■ **Supplied information**:
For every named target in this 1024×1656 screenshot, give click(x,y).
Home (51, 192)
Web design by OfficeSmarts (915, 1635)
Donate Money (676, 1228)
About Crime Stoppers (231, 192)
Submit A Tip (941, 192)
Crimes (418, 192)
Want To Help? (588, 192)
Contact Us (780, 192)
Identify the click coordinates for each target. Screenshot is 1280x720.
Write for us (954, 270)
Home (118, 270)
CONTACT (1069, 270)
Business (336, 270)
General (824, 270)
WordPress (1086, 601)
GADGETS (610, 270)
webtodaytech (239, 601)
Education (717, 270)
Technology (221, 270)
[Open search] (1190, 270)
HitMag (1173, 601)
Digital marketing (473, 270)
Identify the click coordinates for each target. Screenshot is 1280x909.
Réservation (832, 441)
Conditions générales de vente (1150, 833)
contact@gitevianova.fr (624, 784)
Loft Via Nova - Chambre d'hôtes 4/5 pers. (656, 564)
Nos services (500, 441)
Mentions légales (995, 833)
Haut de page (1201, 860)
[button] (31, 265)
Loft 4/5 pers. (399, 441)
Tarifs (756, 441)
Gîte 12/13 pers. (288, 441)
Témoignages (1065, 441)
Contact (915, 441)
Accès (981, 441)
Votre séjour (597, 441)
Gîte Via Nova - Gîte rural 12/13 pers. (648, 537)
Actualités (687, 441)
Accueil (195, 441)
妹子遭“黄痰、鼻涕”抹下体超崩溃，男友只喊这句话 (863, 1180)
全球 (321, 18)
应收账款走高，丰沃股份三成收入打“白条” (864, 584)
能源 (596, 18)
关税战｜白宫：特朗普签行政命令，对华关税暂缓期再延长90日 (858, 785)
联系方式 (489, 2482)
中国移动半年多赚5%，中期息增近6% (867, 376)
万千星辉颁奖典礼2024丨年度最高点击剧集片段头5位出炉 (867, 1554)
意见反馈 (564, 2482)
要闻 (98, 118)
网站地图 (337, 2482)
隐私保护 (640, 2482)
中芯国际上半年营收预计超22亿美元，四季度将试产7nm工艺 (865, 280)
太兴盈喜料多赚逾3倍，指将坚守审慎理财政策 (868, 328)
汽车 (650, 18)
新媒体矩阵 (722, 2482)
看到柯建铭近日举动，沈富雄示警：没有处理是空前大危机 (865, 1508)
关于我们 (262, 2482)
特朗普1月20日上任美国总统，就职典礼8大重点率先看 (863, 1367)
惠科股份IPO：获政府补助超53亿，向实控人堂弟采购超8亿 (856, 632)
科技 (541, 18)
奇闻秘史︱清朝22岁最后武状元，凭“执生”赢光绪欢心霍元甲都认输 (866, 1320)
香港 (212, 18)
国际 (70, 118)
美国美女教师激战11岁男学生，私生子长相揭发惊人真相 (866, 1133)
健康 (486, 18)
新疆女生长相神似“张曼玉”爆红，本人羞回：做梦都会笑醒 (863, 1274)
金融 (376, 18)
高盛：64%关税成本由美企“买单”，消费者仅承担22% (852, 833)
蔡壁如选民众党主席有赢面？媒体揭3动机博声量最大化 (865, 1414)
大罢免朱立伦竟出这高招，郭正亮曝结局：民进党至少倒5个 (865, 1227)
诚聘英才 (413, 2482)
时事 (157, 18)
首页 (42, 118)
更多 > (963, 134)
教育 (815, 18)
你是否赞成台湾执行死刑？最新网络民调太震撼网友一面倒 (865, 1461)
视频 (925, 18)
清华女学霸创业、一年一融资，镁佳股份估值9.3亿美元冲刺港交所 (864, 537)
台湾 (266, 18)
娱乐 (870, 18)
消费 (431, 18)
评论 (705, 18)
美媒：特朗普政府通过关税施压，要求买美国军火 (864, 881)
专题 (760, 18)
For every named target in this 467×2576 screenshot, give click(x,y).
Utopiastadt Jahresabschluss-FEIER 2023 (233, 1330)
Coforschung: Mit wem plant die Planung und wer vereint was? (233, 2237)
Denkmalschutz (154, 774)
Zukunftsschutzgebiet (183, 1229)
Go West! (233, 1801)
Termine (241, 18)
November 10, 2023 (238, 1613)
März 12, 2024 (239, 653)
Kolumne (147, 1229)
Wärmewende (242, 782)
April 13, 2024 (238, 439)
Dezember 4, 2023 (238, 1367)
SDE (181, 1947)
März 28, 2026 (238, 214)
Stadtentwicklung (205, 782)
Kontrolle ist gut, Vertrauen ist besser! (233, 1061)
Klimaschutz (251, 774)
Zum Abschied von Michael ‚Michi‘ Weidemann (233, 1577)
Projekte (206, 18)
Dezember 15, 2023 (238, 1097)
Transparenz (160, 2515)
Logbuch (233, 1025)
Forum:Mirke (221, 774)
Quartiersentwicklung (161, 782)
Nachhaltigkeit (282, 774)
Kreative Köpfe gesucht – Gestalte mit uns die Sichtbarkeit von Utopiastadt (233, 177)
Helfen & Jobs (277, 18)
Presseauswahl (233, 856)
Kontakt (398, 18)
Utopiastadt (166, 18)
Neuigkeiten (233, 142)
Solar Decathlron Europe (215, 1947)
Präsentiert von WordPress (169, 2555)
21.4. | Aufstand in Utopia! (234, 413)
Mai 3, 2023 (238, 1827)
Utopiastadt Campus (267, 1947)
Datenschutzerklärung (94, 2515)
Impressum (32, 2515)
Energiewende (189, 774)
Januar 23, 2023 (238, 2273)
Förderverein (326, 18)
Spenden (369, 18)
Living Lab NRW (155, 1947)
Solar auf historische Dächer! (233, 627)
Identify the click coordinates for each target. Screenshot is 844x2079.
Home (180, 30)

■ **What needs to be done**:
Set down every line of the records above verbatim, from the first line through the last, without any omission or alteration.

■ **Response**:
For every named target in this 1024×1656 screenshot, give click(x,y).
Home (51, 192)
Web design by OfficeSmarts (915, 1635)
Donate Money (676, 1228)
About Crime Stoppers (231, 192)
Submit A Tip (941, 192)
Crimes (418, 192)
Want To Help? (588, 192)
Contact Us (780, 192)
Identify the click coordinates for each target. Screenshot is 1280x720.
Write for us (954, 270)
Home (118, 270)
CONTACT (1069, 270)
Business (336, 270)
General (824, 270)
WordPress (1086, 601)
GADGETS (610, 270)
webtodaytech (239, 601)
Education (717, 270)
Technology (221, 270)
[Open search] (1190, 270)
HitMag (1173, 601)
Digital marketing (473, 270)
Identify the click coordinates for each target. Screenshot is 1280x909.
Réservation (832, 441)
Conditions générales de vente (1150, 833)
contact@gitevianova.fr (624, 784)
Loft Via Nova - Chambre d'hôtes 4/5 pers. (656, 564)
Nos services (500, 441)
Mentions légales (995, 833)
Haut de page (1201, 860)
[button] (31, 265)
Loft 4/5 pers. (399, 441)
Tarifs (756, 441)
Gîte 12/13 pers. (288, 441)
Témoignages (1065, 441)
Contact (915, 441)
Accès (981, 441)
Votre séjour (597, 441)
Gîte Via Nova - Gîte rural 12/13 pers. (648, 537)
Actualités (687, 441)
Accueil (195, 441)
妹子遭“黄痰、鼻涕”抹下体超崩溃，男友只喊这句话 (863, 1180)
全球 (321, 18)
应收账款走高，丰沃股份三成收入打“白条” (864, 584)
能源 (596, 18)
关税战｜白宫：特朗普签行政命令，对华关税暂缓期再延长90日 (858, 785)
联系方式 (489, 2482)
中国移动半年多赚5%，中期息增近6% (867, 376)
万千星辉颁奖典礼2024丨年度最高点击剧集片段头5位出炉 (867, 1554)
意见反馈 (564, 2482)
要闻 (98, 118)
网站地图 (337, 2482)
隐私保护 (640, 2482)
中芯国际上半年营收预计超22亿美元，四季度将试产7nm工艺 (865, 280)
太兴盈喜料多赚逾3倍，指将坚守审慎理财政策 (868, 328)
汽车 (650, 18)
新媒体矩阵 (722, 2482)
看到柯建铭近日举动，沈富雄示警：没有处理是空前大危机 (865, 1508)
关于我们 (262, 2482)
特朗普1月20日上任美国总统，就职典礼8大重点率先看 (863, 1367)
惠科股份IPO：获政府补助超53亿，向实控人堂弟采购超8亿 (856, 632)
科技 (541, 18)
奇闻秘史︱清朝22岁最后武状元，凭“执生”赢光绪欢心霍元甲都认输 (866, 1320)
香港 (212, 18)
国际 (70, 118)
美国美女教师激战11岁男学生，私生子长相揭发惊人真相 (866, 1133)
健康 (486, 18)
新疆女生长相神似“张曼玉”爆红，本人羞回：做梦都会笑醒 (863, 1274)
金融 (376, 18)
高盛：64%关税成本由美企“买单”，消费者仅承担22% (852, 833)
蔡壁如选民众党主席有赢面？媒体揭3动机博声量最大化 (865, 1414)
大罢免朱立伦竟出这高招，郭正亮曝结局：民进党至少倒5个 (865, 1227)
诚聘英才 (413, 2482)
时事 (157, 18)
首页 (42, 118)
更多 > (963, 134)
教育 (815, 18)
你是否赞成台湾执行死刑？最新网络民调太震撼网友一面倒 (865, 1461)
视频 (925, 18)
清华女学霸创业、一年一融资，镁佳股份估值9.3亿美元冲刺港交所 (864, 537)
台湾 (266, 18)
娱乐 (870, 18)
消费 (431, 18)
评论 (705, 18)
美媒：特朗普政府通过关税施压，要求买美国军火 (864, 881)
专题 (760, 18)
For every named target in this 467×2576 screenshot, give click(x,y).
Utopiastadt Jahresabschluss-FEIER 2023 (233, 1330)
Coforschung: Mit wem plant die Planung und wer vereint was? (233, 2237)
Denkmalschutz (154, 774)
Zukunftsschutzgebiet (183, 1229)
Go West! (233, 1801)
Termine (241, 18)
November 10, 2023 (238, 1613)
März 12, 2024 (239, 653)
Kolumne (147, 1229)
Wärmewende (242, 782)
April 13, 2024 (238, 439)
Dezember 4, 2023 (238, 1367)
SDE (181, 1947)
März 28, 2026 (238, 214)
Stadtentwicklung (205, 782)
Kontrolle ist gut, Vertrauen ist besser! (233, 1061)
Klimaschutz (251, 774)
Zum Abschied von Michael ‚Michi‘ Weidemann (233, 1577)
Projekte (206, 18)
Dezember 15, 2023 (238, 1097)
Transparenz (160, 2515)
Logbuch (233, 1025)
Forum:Mirke (221, 774)
Quartiersentwicklung (161, 782)
Nachhaltigkeit (282, 774)
Kreative Köpfe gesucht – Gestalte mit uns die Sichtbarkeit von Utopiastadt (233, 177)
Helfen & Jobs (277, 18)
Presseauswahl (233, 856)
Kontakt (398, 18)
Utopiastadt (166, 18)
Neuigkeiten (233, 142)
Solar Decathlron Europe (215, 1947)
Präsentiert von WordPress (169, 2555)
21.4. | Aufstand in Utopia! (234, 413)
Mai 3, 2023 (238, 1827)
Utopiastadt Campus (267, 1947)
Datenschutzerklärung (94, 2515)
Impressum (32, 2515)
Energiewende (189, 774)
Januar 23, 2023 (238, 2273)
Förderverein (326, 18)
Spenden (369, 18)
Living Lab NRW (155, 1947)
Solar auf historische Dächer! (233, 627)
Identify the click coordinates for each target. Screenshot is 844x2079.
Home (180, 30)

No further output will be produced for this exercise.